Liz Young, chief investment strategist at SoFi, said an end-of-year rally is possible but may require that earnings come in solidly and positively across the board.

“We’re in this precipice of handing the baton from policy back to company fundamentals,” she told CNBC’s “Squawk Box Thursday. “That’s going to be a little bit bumpy but it’s like watching a baby try to walk. If we hold it up the whole time we’re going to delay its progress, so you have to let the market fall down and know it’s not going to get hurt, and have it find its own balance.”

Corporate America has so far had a solid profit performance in the third quarter, even as higher costs prove to be persistent. Of the 101 S&P 500 companies that have reported through Wednesday, 84% topped analysts’ earnings estimates according to Refinitiv.

Tesla shares gained 3% after the electric-car maker posted record earnings and revenue in the third quarter that beat expectations with analysts raving about its strong margins.

HP Inc. jumped 7% on strong earnings and raised guidance for 2022.

Other big tech stocks also helped lift the market. Nvidia and Netflix shares soared.

Outside of tech, American Airlines added 1.6% after it posted a profit due to federal aid for the third quarter.

Jim Paulsen of the Leuthold Group noted that correlation between the inflation rate and profit margins has been positive for the past 20 years so companies may be better off than feared as they raise prices.

“Investors are understandably concerned about reports that inflation pressures are eroding profit margins and what that may mean for the stock market,” he said in a note Thursday. However, “elevated inflation appears to bolster S&P 500 EPS on the whole.”
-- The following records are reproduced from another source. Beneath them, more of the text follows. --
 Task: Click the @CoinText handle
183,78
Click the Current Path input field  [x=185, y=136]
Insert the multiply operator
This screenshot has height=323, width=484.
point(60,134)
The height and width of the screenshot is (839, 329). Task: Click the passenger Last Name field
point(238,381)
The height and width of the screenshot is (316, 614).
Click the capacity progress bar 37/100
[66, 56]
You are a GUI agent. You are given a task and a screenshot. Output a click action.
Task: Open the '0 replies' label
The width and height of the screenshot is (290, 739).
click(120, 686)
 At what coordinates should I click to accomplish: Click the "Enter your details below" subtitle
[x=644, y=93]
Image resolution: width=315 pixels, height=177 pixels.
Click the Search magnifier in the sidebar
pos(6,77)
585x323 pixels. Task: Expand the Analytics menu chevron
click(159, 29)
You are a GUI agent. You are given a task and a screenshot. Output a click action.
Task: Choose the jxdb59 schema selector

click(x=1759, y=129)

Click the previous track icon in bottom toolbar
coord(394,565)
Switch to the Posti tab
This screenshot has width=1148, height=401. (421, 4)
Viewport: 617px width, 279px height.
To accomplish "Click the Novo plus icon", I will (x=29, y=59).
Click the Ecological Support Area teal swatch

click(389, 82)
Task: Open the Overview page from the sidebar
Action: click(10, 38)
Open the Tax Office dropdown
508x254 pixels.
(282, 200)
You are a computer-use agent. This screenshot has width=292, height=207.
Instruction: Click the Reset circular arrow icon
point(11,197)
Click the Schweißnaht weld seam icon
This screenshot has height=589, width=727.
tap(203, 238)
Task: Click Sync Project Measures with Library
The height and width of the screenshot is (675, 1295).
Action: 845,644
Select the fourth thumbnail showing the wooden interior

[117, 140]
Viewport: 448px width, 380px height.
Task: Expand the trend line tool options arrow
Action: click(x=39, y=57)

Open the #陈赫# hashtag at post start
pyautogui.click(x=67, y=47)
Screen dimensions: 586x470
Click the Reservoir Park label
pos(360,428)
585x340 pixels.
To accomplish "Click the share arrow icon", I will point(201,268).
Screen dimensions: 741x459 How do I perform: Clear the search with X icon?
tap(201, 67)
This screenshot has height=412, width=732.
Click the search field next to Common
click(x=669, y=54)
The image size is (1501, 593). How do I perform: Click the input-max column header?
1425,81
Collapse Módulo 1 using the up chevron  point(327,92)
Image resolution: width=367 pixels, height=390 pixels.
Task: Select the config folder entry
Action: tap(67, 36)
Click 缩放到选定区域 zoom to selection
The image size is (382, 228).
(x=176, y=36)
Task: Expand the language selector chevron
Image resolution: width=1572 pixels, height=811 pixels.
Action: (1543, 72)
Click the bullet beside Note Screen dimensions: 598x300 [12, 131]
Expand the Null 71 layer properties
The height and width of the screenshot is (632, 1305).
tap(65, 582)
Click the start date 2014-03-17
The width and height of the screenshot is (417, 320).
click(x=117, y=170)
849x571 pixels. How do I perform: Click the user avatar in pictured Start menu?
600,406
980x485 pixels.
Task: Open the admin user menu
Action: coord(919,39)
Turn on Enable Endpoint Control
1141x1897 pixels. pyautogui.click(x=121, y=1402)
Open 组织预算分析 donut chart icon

On the economic front, investors were encouraged by strong jobs data. Jobless claims fell to a new pandemic low of 290,000 last week, the Labor Department reported Thursday. That’s down from the previous week by 6,000 and lower than the 300,000 estimated by economists surveyed by Dow Jones.

But IBM shares lost more than 8% and were the worst performer in the Dow following a revenue miss in the third quarter. Its top two business segments — global services and the Cloud & Cognitive Software business — fell short of estimates.

However investors looked at IBM as an isolated case. Investors have been monitoring the third-quarter earnings season to assess profit growth as well as signs of cost pressures and supply-chain disruptions for the rest of the year.

“There are no signs of widespread erosions of margins at the moment. Perhaps there is so much money sloshing about that for now prices are broadly being passed on,” Jim Reid, head of thematic research at Deutsche Bank, said in a note.

Shares of WeWork jumped 11% in their trading debut on Thursday. The office startup went public through a special purpose acquisition company more than two years after its failed IPO.